[RFC/PATCH] powerpc/smp: Add SD_SHARE_PKG_RESOURCES flag to MC sched-domain

* [RFC/PATCH] powerpc/smp: Add SD_SHARE_PKG_RESOURCES flag to MC sched-domain
@ 2021-04-02  5:37 Gautham R. Shenoy
  2021-04-02  7:36 ` Gautham R Shenoy
  2021-04-12  6:24 ` Srikar Dronamraju
  0 siblings, 2 replies; 13+ messages in thread
From: Gautham R. Shenoy @ 2021-04-02  5:37 UTC (permalink / raw)
  To: Michael Ellerman, Michael Neuling, Mel Gorman, Rik van Riel,
	Srikar Dronamraju, Valentin Schneider, Vincent Guittot,
	Dietmar Eggemann, Nicholas Piggin, Anton Blanchard, Parth Shah,
	Vaidyanathan Srinivasan
  Cc: LKML, linuxppc-dev, Gautham R. Shenoy

From: "Gautham R. Shenoy" <ego@linux.vnet.ibm.com>

On POWER10 systems, the L2 cache is at the SMT4 small core level. The
following commits ensure that L2 cache gets correctly discovered and
the Last-Level-Cache domain (LLC) is set to the SMT sched-domain.

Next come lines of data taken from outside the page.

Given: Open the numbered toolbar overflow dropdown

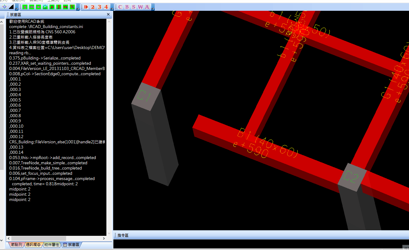Looking at the screenshot, I should (112, 9).
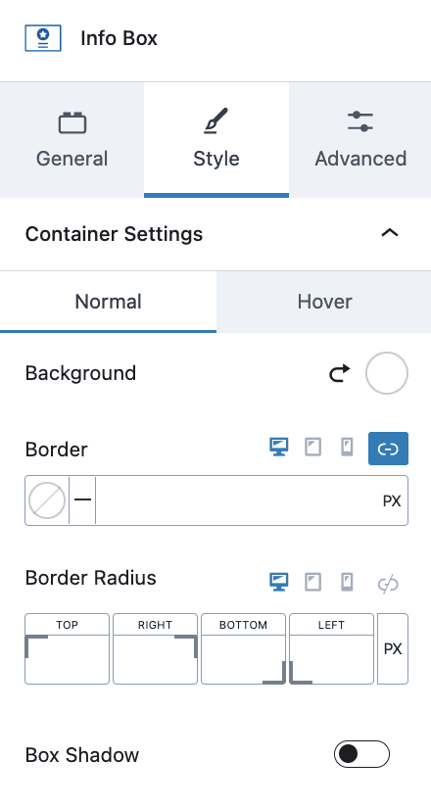Select tablet device icon for Border

[312, 448]
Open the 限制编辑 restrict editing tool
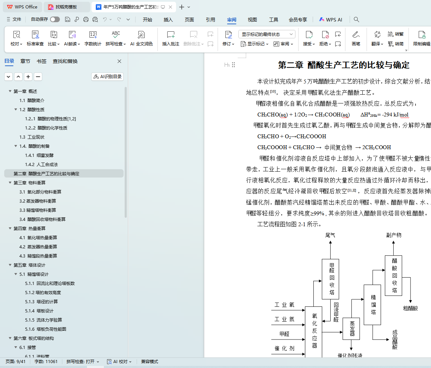Screen dimensions: 431x368 [x=421, y=38]
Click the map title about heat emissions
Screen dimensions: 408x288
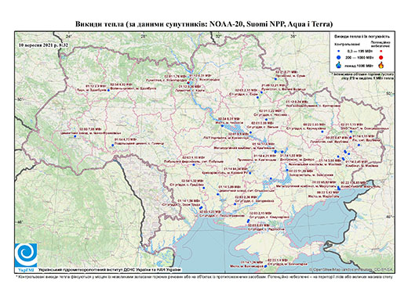coord(204,24)
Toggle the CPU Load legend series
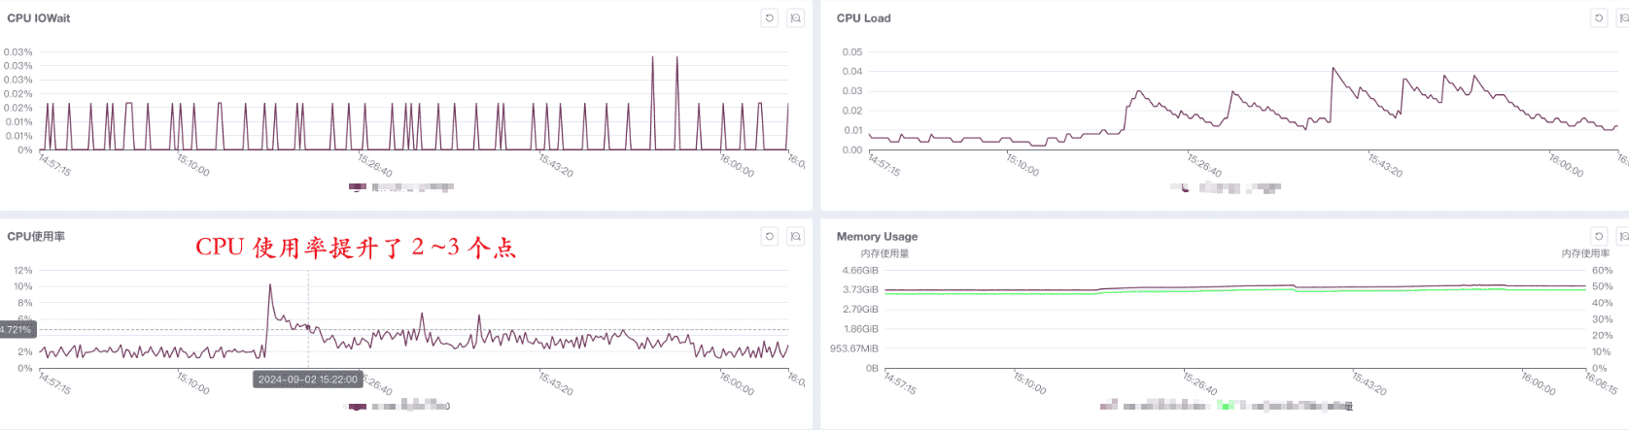The image size is (1629, 430). (x=1227, y=187)

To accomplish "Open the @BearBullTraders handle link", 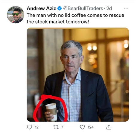I will 83,8.
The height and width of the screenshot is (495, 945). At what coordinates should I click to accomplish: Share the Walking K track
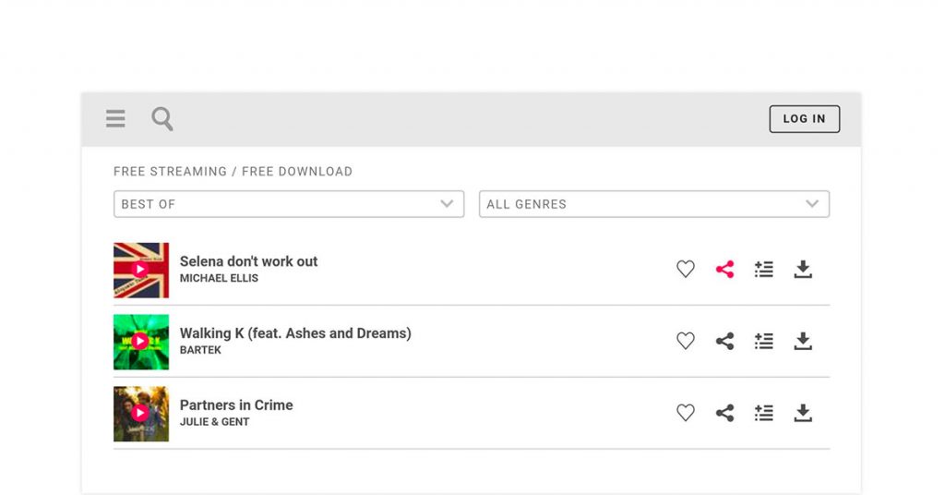point(724,341)
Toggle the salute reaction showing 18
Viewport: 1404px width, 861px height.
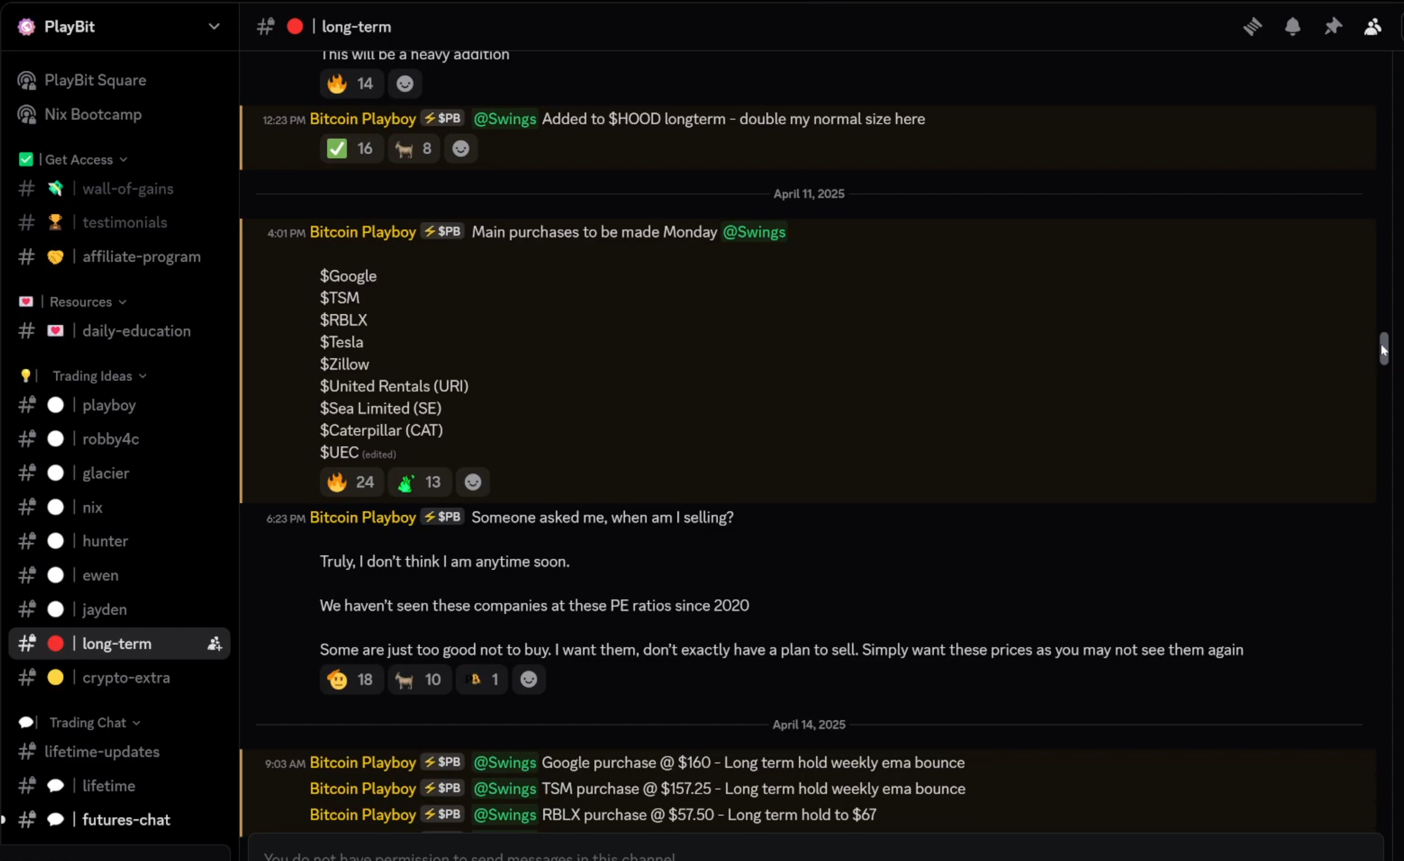click(x=350, y=679)
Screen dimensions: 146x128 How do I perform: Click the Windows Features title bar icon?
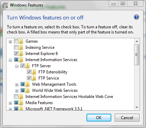(x=5, y=5)
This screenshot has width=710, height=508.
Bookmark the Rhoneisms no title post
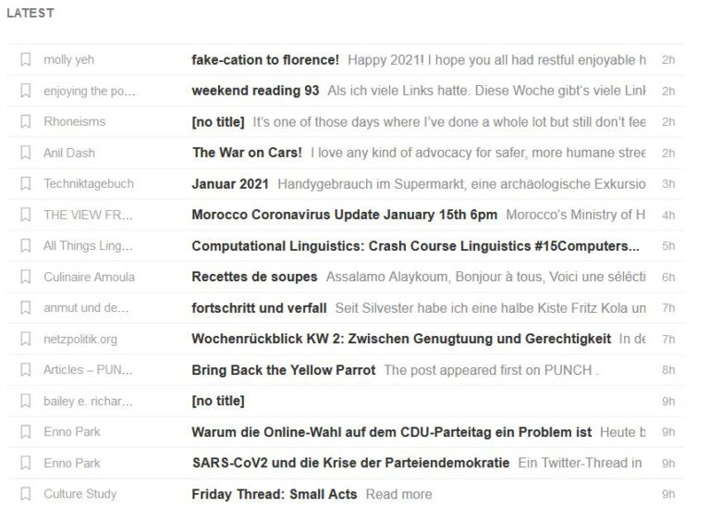pyautogui.click(x=26, y=121)
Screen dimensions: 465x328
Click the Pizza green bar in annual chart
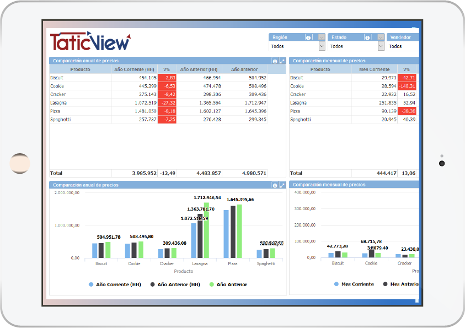tap(239, 231)
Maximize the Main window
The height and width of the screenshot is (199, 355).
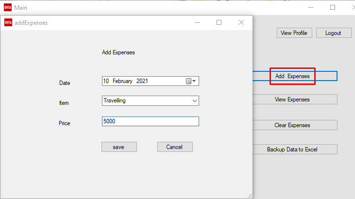tap(333, 7)
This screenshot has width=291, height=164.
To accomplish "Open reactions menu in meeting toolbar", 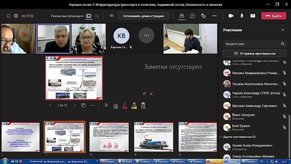I will (x=203, y=16).
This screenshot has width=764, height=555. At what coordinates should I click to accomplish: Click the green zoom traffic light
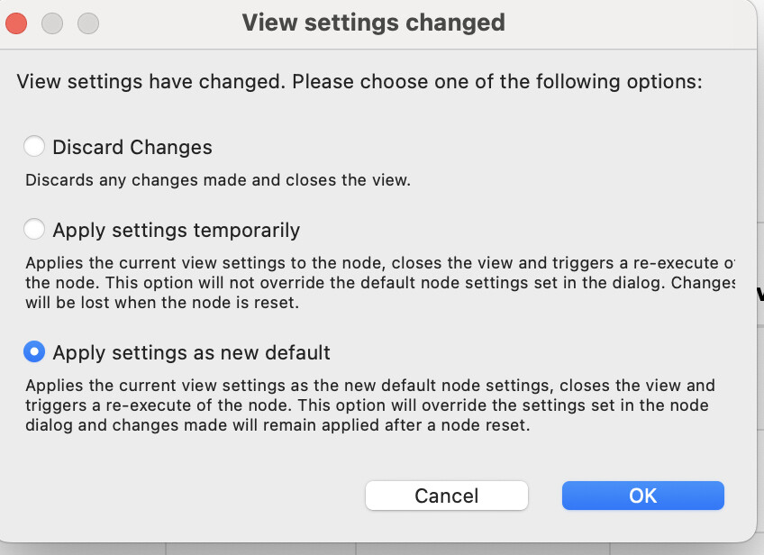87,23
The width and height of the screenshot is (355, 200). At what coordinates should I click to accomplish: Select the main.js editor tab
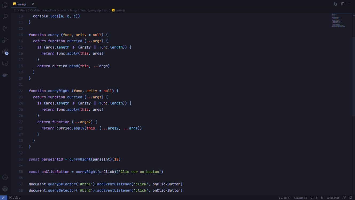coord(22,4)
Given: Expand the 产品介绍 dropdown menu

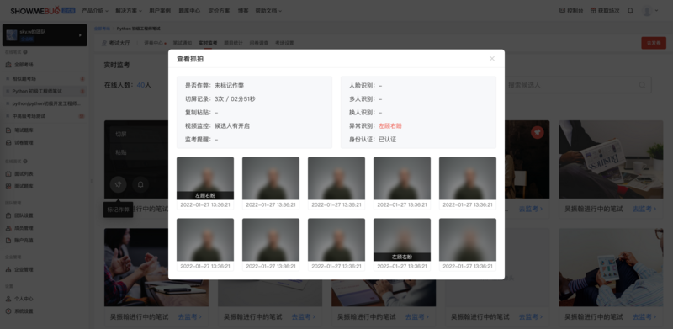Looking at the screenshot, I should pyautogui.click(x=95, y=11).
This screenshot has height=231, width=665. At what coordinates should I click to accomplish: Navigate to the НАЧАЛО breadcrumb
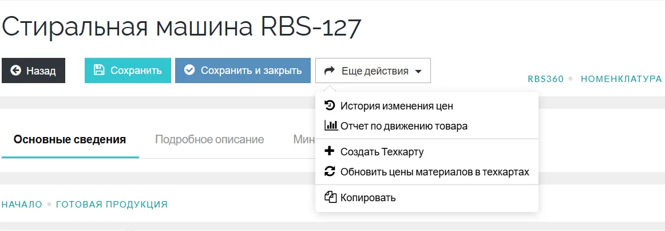(22, 205)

    790a166 powerpc/smp: Parse ibm,thread-groups with multiple properties
    1fdc1d6 powerpc/smp: Rename cpu_l1_cache_map as thread_group_l1_cache_map
    fbd2b67 powerpc/smp: Rename init_thread_group_l1_cache_map() to make
                         it generic
    538abe powerpc/smp: Add support detecting thread-groups sharing L2 cache
    0be4763 powerpc/cacheinfo: Print correct cache-sibling map/list for L2 cache

However, with the LLC now on the SMT sched-domain, we are seeing some
regressions in the performance of applications that requires
single-threaded performance. The reason for this is as follows:

Prior to the change (we call this P9-sched below), the sched-domain
hierarchy was:

	  SMT (SMT4) --> CACHE (SMT8)[LLC] --> MC (Hemisphere) --> DIE

where the CACHE sched-domain is defined to be the Last Level Cache (LLC).

On the upstream kernel, with the aforementioned commmits (P10-sched),
the sched-domain hierarchy is:

    	  SMT (SMT4)[LLC] --> MC (Hemisphere) --> DIE

with the SMT sched-domain as the LLC.

When the scheduler tries to wakeup a task, it chooses between the
waker-CPU and the wakee's previous-CPU. Suppose this choice is called
the "target", then in the target's LLC domain, the scheduler

a) tries to find an idle core in the LLC. This helps exploit the
   SMT folding that the wakee task can benefit from. If an idle
   core is found, the wakee is woken up on it.

b) Failing to find an idle core, the scheduler tries to find an idle
   CPU in the LLC. This helps minimise the wakeup latency for the
   wakee since it gets to run on the CPU immediately.

c) Failing this, it will wake it up on target CPU.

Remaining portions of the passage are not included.